Mwenemutapa Matope succeeded Prince Mutota and expanded the settlement into a kingdom. He did so first by building a strong army, capturing weaker settlements and then by encouraging other settlement to join his flourishing kingdom voluntarily. After expanding his kingdom by virtue of numbers, he set out to expand their trade, and the kingdom soon became very powerful and rich in Southern Africa.
By the end of the 15th century, word about the Mutapa Kingdom had reached the Portuguese who decided to visit this famous kingdom known for its powerful trade with India. By 1515, the Portuguese had visited the Kingdom and seen the success for themselves.

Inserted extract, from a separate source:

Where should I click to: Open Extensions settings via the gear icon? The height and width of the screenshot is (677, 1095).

The Portuguese, who were already dominating much of southern Africa at the time, decided to invade Mutapa to take over their wealth and powerful trade route. They finally made it into the kingdom by 1560 through evangelism, which soon shortly led to a catastrophe.

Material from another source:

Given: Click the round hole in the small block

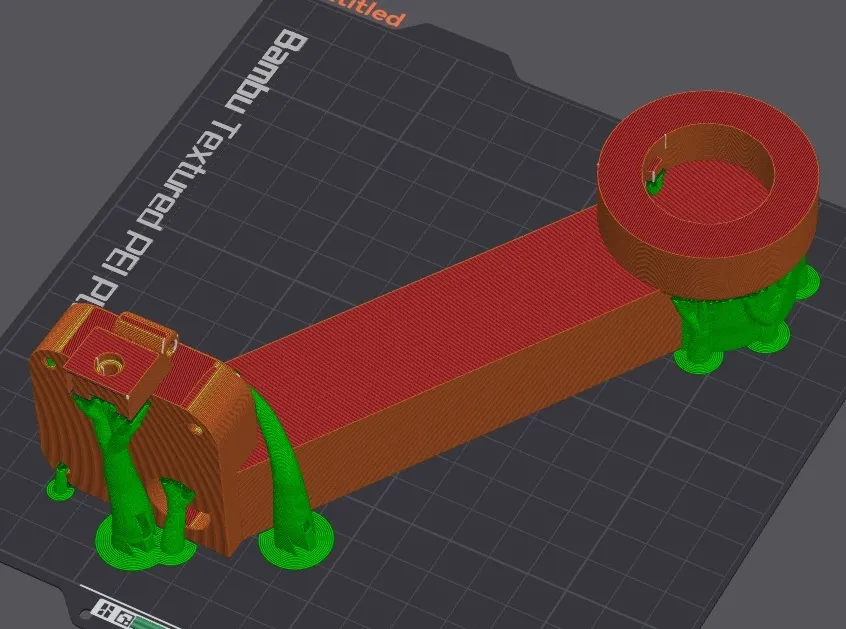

In 1560, Father Gonçalo da Silveira, a Portuguese Priest, was sent on an unexpected mission to spread the word of God to Southern Africa. He landed in South Africa on March 11, 1560, to start his work.

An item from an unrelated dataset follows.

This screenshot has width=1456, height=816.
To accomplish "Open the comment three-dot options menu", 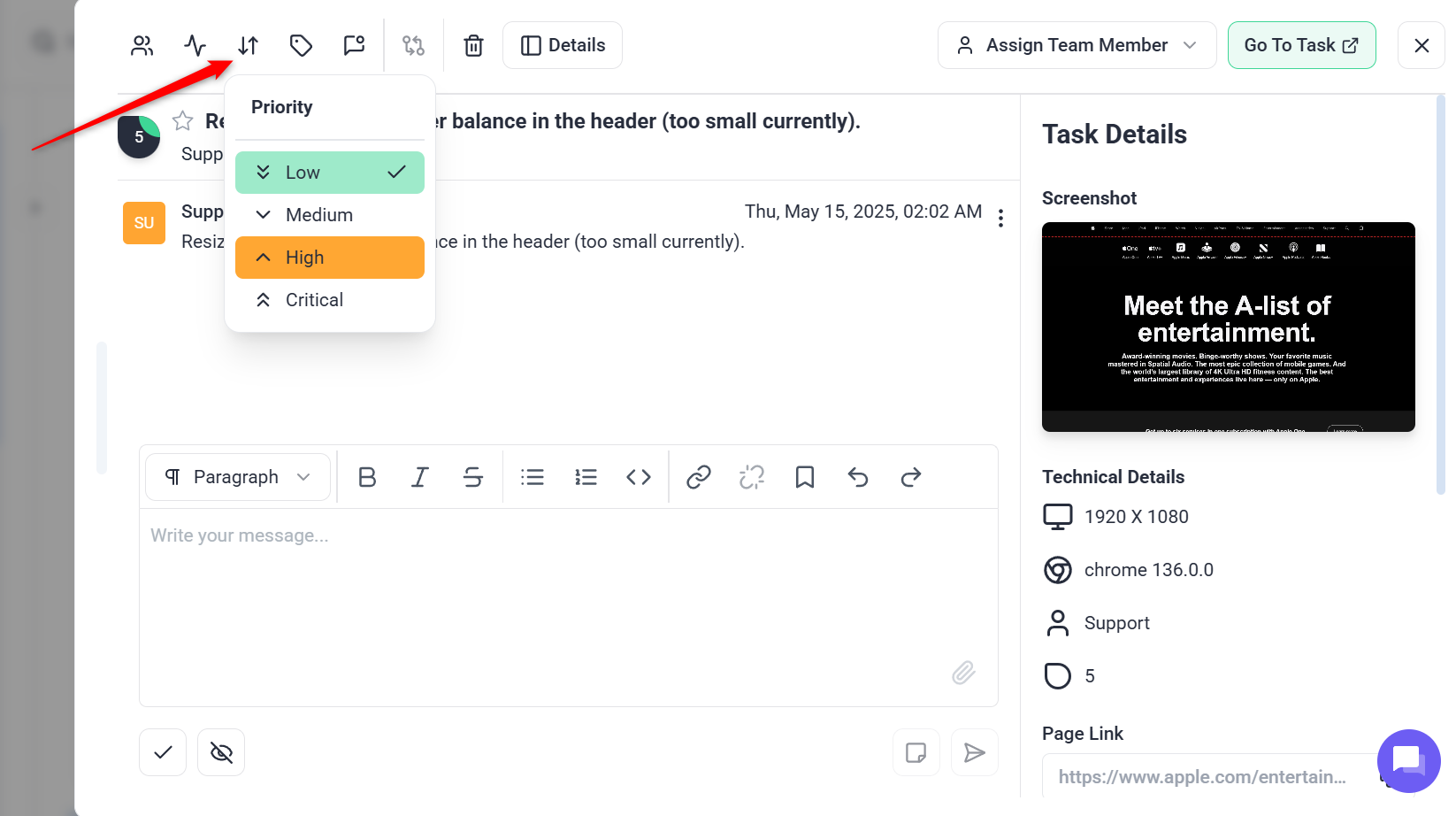I will click(x=1000, y=218).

People in Mutapa were traditionalists, whose main medium of worship was a spiritual and ceremonial bond with their ancestors. The spiritual leader, who dabbled as the oral historian, was known as Mhondoro and lived in a shrine.
King Mwenemutapa, who had heard of the priests converting ways in neighbouring Goa, welcomed Father Gonçalo and his entourage.
It did not take long for Father Gonçalo to convince Mwenemutapa to convert to Christianity. In a matter of 25 days, the king and many of the royal family members and escorts were converted into Catholics and Portuguese priest was given the freedom to convert as many people as possible.
Despite giving the freedom of conversion, the king and his people did not take Christianity seriously and resisted the building of churches.
The Arab traders were not happy with the conversion success as they started losing ties with the people since the arrival of the Portuguese. In an attempt to break the bond between their rivals and the Mutapa kingdom, they secretly met with the king and lied to him. They claimed that Father Gonçalo was a spy sent by the Portuguese to get into their trade and break their army. They also added that the baptism was a form of witchcraft to put the people in a trance.
Unfortunately, the king believed this story. Filled with rage, he immediately ordered the total rejection of Christianity and that execution of the priest and as many Portuguese as possible.
Gonçalo da Silveira was strangled to death in his hut along with many other priests who could not escape. Many churches were burnt down, forcing the Portuguese traders to abandon their mission and leave the kingdom.
Since then, there was no sign of Christianity in the kingdom until it collapsed in the 17th century.
The resistance to Christianity made it difficult for the Portuguese to take control of the Kingdom of Mutapa and control trade as they originally planned and were very pleased when the kingdom collapsed.